> Problem statement
Below are lines of data; restate word for word those running from the line containing "This screenshot has width=840, height=630." to the line containing "Given: Click the numeral 1 of the first note", inclusive, and no others.

[Collected data entries]
--------------------------------------------------

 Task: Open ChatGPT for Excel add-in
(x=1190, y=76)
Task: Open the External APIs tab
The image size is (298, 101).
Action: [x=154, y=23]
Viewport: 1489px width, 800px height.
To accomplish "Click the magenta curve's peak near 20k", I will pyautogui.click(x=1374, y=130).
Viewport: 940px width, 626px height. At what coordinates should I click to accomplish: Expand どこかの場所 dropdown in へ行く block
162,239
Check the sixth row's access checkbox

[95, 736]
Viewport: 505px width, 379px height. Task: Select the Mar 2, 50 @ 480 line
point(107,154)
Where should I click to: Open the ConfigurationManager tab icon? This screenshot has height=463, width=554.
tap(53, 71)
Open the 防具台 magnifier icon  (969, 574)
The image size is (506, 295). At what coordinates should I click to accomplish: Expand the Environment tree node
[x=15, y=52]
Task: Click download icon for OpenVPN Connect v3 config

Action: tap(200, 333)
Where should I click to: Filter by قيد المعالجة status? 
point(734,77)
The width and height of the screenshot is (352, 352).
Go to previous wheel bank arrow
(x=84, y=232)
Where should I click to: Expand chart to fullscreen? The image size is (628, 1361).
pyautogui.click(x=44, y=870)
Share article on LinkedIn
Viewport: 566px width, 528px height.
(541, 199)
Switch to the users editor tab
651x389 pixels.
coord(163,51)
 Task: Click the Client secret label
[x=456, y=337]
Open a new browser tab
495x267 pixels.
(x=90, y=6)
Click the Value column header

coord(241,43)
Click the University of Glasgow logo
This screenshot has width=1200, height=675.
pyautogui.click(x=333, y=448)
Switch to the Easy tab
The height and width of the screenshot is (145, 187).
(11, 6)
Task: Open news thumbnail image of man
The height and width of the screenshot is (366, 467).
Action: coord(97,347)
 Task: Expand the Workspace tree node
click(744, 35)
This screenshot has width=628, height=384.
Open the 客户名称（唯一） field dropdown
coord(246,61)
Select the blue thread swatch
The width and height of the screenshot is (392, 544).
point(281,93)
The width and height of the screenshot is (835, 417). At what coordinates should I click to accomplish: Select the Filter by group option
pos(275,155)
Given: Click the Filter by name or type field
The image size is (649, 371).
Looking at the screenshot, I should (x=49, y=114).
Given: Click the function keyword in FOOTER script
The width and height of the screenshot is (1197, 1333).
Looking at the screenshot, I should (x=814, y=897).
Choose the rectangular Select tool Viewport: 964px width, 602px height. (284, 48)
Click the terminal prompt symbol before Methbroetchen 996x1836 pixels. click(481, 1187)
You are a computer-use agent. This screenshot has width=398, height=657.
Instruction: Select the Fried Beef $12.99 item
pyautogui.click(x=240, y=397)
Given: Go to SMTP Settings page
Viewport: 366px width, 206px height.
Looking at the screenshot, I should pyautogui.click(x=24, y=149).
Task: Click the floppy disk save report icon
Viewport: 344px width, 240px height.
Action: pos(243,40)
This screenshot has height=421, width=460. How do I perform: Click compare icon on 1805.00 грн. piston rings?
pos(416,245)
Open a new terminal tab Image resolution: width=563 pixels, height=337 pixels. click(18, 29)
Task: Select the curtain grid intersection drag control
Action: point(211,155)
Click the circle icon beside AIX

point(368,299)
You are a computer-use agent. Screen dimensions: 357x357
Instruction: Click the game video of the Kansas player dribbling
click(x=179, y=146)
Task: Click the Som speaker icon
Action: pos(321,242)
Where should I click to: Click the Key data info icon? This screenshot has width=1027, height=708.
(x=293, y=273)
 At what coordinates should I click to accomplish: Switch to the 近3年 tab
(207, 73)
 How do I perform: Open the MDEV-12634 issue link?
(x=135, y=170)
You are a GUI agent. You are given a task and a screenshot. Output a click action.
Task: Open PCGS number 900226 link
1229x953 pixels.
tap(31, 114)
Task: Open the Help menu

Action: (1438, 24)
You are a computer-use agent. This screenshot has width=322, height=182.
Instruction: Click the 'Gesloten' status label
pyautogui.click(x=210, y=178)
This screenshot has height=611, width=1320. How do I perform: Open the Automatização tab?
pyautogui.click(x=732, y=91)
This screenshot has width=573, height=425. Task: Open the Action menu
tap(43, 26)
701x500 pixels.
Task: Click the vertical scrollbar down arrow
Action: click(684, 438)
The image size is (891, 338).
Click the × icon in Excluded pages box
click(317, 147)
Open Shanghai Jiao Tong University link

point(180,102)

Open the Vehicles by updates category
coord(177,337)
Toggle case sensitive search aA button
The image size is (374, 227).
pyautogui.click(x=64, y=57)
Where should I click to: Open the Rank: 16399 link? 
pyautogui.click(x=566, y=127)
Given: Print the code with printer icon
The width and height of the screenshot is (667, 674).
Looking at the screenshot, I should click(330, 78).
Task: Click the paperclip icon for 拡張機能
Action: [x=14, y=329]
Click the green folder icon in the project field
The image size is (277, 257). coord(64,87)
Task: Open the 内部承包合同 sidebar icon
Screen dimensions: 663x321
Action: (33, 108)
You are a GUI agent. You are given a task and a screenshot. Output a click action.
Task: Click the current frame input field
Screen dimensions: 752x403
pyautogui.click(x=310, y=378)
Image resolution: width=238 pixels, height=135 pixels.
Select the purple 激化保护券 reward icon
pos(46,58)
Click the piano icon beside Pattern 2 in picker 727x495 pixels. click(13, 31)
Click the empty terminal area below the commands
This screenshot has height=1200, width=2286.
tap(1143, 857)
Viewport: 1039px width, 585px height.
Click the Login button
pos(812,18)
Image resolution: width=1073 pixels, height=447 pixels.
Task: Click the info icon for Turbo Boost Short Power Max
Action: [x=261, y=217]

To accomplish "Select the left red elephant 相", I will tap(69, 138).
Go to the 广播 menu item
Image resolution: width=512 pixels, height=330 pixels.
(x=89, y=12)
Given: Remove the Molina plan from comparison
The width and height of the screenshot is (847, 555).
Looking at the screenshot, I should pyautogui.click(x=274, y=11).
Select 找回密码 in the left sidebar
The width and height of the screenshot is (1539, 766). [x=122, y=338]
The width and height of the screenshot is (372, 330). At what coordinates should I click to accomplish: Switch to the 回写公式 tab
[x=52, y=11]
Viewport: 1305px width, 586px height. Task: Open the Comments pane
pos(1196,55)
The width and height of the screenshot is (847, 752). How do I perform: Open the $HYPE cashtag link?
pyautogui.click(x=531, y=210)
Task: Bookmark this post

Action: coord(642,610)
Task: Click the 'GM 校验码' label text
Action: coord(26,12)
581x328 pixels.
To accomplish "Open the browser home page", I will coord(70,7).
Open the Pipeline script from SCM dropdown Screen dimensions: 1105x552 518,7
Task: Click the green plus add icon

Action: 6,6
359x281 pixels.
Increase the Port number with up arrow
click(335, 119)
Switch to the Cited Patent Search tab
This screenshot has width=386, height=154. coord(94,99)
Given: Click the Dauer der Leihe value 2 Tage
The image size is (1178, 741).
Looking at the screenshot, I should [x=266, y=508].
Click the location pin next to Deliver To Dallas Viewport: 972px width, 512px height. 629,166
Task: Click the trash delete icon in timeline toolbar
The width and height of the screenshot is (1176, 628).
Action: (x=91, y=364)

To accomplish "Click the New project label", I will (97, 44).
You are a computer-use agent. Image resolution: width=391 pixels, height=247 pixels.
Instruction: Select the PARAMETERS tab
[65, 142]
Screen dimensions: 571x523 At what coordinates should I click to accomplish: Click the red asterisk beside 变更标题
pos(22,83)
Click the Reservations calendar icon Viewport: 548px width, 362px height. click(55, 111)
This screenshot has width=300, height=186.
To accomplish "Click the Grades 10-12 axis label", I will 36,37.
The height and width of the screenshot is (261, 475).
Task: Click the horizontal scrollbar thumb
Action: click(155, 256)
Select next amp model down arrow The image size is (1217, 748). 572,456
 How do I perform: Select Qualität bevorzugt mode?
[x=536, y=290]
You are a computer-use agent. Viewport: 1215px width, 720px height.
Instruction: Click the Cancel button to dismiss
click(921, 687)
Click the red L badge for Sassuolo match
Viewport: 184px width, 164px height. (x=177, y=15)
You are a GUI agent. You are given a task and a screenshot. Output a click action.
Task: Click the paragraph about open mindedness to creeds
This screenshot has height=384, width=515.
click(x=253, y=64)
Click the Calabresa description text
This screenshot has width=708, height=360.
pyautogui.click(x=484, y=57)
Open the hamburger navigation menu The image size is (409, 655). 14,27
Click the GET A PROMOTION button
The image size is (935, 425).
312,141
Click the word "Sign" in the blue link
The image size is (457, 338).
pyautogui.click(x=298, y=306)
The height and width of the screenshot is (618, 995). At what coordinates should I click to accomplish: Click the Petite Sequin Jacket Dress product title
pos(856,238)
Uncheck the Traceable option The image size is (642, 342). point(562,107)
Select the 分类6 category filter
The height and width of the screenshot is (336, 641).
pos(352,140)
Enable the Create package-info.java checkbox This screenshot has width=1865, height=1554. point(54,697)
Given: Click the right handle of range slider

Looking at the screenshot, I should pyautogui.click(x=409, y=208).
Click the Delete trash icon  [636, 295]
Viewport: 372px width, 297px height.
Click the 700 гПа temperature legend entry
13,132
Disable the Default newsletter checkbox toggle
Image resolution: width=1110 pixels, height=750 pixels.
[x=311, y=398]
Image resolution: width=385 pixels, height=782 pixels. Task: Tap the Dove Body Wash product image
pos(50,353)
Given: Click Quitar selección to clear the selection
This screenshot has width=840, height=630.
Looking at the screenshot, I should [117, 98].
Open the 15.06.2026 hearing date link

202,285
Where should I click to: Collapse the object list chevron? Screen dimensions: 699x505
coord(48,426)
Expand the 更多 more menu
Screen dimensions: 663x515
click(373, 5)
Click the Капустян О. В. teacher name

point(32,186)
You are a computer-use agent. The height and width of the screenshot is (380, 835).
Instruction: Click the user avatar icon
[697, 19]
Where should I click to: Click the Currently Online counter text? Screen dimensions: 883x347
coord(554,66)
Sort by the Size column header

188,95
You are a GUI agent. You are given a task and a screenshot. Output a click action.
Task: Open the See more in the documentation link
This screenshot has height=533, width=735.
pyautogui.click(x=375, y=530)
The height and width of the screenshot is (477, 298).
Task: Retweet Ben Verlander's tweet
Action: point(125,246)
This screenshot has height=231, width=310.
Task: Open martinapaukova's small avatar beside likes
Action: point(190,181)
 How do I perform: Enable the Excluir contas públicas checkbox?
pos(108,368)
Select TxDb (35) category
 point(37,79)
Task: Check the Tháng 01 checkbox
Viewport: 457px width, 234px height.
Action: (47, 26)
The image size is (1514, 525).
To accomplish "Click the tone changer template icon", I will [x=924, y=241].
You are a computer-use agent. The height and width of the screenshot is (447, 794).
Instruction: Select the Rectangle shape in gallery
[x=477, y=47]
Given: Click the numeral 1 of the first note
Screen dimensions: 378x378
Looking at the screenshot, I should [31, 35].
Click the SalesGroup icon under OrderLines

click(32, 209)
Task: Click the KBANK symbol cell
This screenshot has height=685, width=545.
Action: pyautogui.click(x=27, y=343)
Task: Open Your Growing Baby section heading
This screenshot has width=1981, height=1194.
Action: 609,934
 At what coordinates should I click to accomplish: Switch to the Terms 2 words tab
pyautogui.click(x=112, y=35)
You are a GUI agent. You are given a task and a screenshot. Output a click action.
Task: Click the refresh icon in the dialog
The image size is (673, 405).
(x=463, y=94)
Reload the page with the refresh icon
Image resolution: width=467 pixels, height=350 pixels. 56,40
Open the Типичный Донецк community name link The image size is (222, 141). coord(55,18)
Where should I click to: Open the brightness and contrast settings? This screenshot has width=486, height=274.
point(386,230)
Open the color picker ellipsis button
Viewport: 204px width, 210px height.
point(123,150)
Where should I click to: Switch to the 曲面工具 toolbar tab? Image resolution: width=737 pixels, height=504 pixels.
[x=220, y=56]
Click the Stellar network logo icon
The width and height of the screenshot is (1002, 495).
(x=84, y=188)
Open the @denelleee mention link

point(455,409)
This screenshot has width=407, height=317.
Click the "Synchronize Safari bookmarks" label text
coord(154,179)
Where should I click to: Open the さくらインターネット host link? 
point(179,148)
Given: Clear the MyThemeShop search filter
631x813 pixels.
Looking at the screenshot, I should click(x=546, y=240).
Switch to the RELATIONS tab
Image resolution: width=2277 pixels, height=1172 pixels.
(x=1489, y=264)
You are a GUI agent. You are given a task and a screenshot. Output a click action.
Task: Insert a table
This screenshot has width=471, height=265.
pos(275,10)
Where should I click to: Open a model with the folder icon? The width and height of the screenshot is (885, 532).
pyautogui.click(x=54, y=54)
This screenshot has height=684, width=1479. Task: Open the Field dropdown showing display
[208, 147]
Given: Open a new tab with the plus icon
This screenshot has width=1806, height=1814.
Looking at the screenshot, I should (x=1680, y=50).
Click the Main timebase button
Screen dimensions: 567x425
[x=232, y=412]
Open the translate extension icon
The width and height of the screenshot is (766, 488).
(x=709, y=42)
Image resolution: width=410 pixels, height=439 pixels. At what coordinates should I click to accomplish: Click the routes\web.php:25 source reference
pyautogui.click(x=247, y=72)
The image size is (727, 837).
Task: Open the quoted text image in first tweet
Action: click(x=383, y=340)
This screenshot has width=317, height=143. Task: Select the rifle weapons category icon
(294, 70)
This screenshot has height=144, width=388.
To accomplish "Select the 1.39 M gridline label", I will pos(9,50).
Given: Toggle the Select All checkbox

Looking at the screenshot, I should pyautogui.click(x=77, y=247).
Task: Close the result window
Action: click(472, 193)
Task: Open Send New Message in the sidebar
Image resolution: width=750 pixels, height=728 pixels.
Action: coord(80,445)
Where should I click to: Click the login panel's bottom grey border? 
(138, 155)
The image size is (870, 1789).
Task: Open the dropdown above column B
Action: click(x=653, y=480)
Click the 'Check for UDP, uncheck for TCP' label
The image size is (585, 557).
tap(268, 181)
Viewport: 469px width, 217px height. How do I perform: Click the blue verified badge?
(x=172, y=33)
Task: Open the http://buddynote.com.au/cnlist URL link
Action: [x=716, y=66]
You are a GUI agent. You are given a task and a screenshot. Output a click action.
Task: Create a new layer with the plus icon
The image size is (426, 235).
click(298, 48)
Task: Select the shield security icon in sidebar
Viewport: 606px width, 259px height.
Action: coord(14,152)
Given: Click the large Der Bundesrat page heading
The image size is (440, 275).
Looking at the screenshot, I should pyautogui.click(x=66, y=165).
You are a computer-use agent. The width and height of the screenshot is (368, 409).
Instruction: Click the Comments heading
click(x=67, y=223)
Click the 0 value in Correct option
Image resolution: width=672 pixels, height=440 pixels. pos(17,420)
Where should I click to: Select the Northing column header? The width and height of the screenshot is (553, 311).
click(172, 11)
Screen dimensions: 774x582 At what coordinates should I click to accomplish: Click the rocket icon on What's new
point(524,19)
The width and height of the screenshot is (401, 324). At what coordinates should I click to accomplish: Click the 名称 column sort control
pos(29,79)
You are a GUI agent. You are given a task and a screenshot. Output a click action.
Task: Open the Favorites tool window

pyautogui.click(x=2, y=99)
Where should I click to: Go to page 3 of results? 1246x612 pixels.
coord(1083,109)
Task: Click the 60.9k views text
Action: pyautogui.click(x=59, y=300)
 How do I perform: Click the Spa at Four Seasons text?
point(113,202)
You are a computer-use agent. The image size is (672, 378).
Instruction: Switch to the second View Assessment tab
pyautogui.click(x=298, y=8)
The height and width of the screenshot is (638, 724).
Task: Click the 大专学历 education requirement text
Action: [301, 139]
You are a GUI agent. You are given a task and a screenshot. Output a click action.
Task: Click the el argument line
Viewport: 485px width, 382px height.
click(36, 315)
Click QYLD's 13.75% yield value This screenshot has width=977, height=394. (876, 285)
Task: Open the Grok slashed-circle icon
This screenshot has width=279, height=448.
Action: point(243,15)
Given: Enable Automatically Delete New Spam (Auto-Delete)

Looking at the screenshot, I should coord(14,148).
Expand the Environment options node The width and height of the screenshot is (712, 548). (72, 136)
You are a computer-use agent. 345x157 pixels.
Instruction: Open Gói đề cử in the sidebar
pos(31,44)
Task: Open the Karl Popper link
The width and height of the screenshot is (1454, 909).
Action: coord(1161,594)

--------------------------------------------------

> Reply to the exercise
This screenshot has width=840, height=630.
Looking at the screenshot, I should [117, 98].
Open the 15.06.2026 hearing date link

202,285
Where should I click to: Collapse the object list chevron? Screen dimensions: 699x505
coord(48,426)
Expand the 更多 more menu
Screen dimensions: 663x515
click(373, 5)
Click the Капустян О. В. teacher name

point(32,186)
You are a computer-use agent. The height and width of the screenshot is (380, 835).
Instruction: Click the user avatar icon
[697, 19]
Where should I click to: Click the Currently Online counter text? Screen dimensions: 883x347
coord(554,66)
Sort by the Size column header

188,95
You are a GUI agent. You are given a task and a screenshot. Output a click action.
Task: Open the See more in the documentation link
This screenshot has height=533, width=735.
pyautogui.click(x=375, y=530)
The height and width of the screenshot is (477, 298).
Task: Retweet Ben Verlander's tweet
Action: point(125,246)
This screenshot has height=231, width=310.
Task: Open martinapaukova's small avatar beside likes
Action: point(190,181)
 How do I perform: Enable the Excluir contas públicas checkbox?
pos(108,368)
Select TxDb (35) category
 point(37,79)
Task: Check the Tháng 01 checkbox
Viewport: 457px width, 234px height.
Action: (47, 26)
The image size is (1514, 525).
To accomplish "Click the tone changer template icon", I will [x=924, y=241].
You are a computer-use agent. The height and width of the screenshot is (447, 794).
Instruction: Select the Rectangle shape in gallery
[x=477, y=47]
Given: Click the numeral 1 of the first note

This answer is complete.